2.3 槲皮素和GSH處理后L-02細胞中的MDA含量

TBA比色法檢測結果見圖3，與對照組相比，細胞經INH處理后MDA含量增加(

P

＜0.01)，表明INH可誘導脂質過氧化反應。與異煙肼組比較，應用槲皮素后可使MDA含量減少(

P

＜0.01)，表明槲皮素可以抑制INH誘導的脂質過氧化反應；谷胱甘肽預處理組MDA含量低于槲皮素處理組(

P

＜0.05)，表明給予ROS清除劑GSH能明顯抑制INH誘導的脂質過氧化反應。此結果提示，ROS參與了INH引起的肝細胞線粒體脂質過氧化反應。

圖3L-02細胞MDA含量

2.4 槲皮素和GSH處理后L-02細胞中的蛋白質羰基含量

DPNH比色法檢測結果見圖4，與對照組比較，INH處理細胞后，可增加細胞蛋白羰基含量(

P

＜0.01)，表明INH可造成蛋白氧化損傷。與異煙肼組比較，槲皮素可使蛋白羰基含量減少(

P

＜0.01)，表明槲皮素對INH誘導的蛋白氧化損傷有保護作用；谷胱甘肽預處理組蛋白羰基含量低于槲皮素處理組(

P

＜0.05)，表明給予ROS清除劑GSH能明顯抑制INH誘導的蛋白氧化損傷。此結果提示，ROS參與INH引起的蛋白氧化損傷。
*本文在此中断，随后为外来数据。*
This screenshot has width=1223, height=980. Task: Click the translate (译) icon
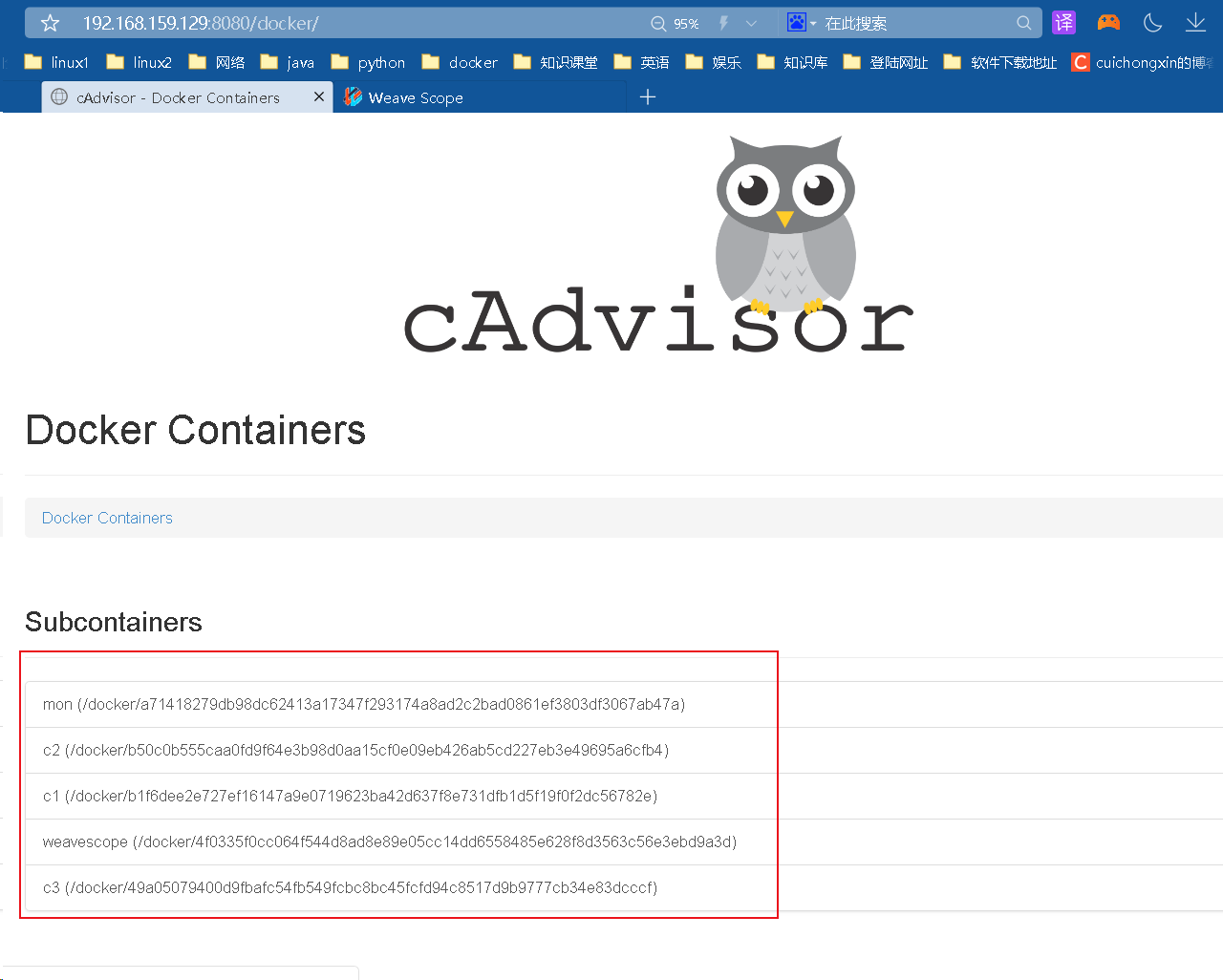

2.5 槲皮素和GSH處理后L-02細胞中的8-OHdG含量

ELISA檢測結果見圖5，與對照組比較，INH處理細胞后8-OHdG含量增加(

P

＜0.01)，表明INH可造成mtDNA氧化損傷。應用槲皮素可使8-OHdG含量低于異煙肼組(

P

＜0.01)，表明槲皮素對INH誘導的mtDNA氧化損傷具有保護作用；谷胱甘肽預處理組8-OHdG含量低于槲皮素處理組(

P

＜0.05)，表明給予ROS清除劑GSH能明顯地抑制INH誘導的mtDNA氧化損傷。此結果提示，ROS參與INH引起的mtDNA氧化損傷。

圖4 L-02細胞蛋白質羰基含量

圖5 L-02細胞8-OHdG含量

3 討論

INH對肝臟的損傷機制是多重和復雜的，確切機制至今仍不是很清楚，但普遍認為，INH的肝毒性是由其代謝產物介導的。Ergul等研究發現，INH可引起肝臟氧化損傷，而抗氧化劑能夠對抗INH引起的肝損傷。課題組前期研究應用大鼠從整體動物水平觀察了INH對大鼠肝臟的影響，結果發現INH可造成大鼠肝臟氧化損傷。這些研究表明，氧化損傷在INH肝毒性中具有重要作用。INH在體內代謝過程中通過氧化還原反應產生ROS，過量ROS有可能是INH產生肝毒性的主要因素。研究表明，ROS過多生成可損傷線粒體膜，導致線粒體膜電位降低。因此，本實驗檢測了L-02細胞線粒體ROS水平及線粒體膜電位。結果顯示，L-02細胞經INH處理后，線粒體ROS水平升高，膜電位降低，表明INH可促進線粒體ROS生成，造成線粒體損傷。那么INH導致的肝細胞損傷是否與ROS介導的線粒體氧化損傷有關？本研究進一步檢測了細胞線粒體氧化損傷的重要指標：脂質過氧化產物MDA、蛋白質氧化產物蛋白羰基、mtDNA氧化損傷產物8-OHdG，其含量的多少可反映細胞線粒體氧化損傷的程度。本實驗研究發現，L-02細胞經INH處理后，MDA、蛋白質羰基及8-OHdG含量增加，表明在本實驗條件下，INH可促進線粒體ROS產生，導致線粒體氧化損傷。這與Bansal等的研究結果一致。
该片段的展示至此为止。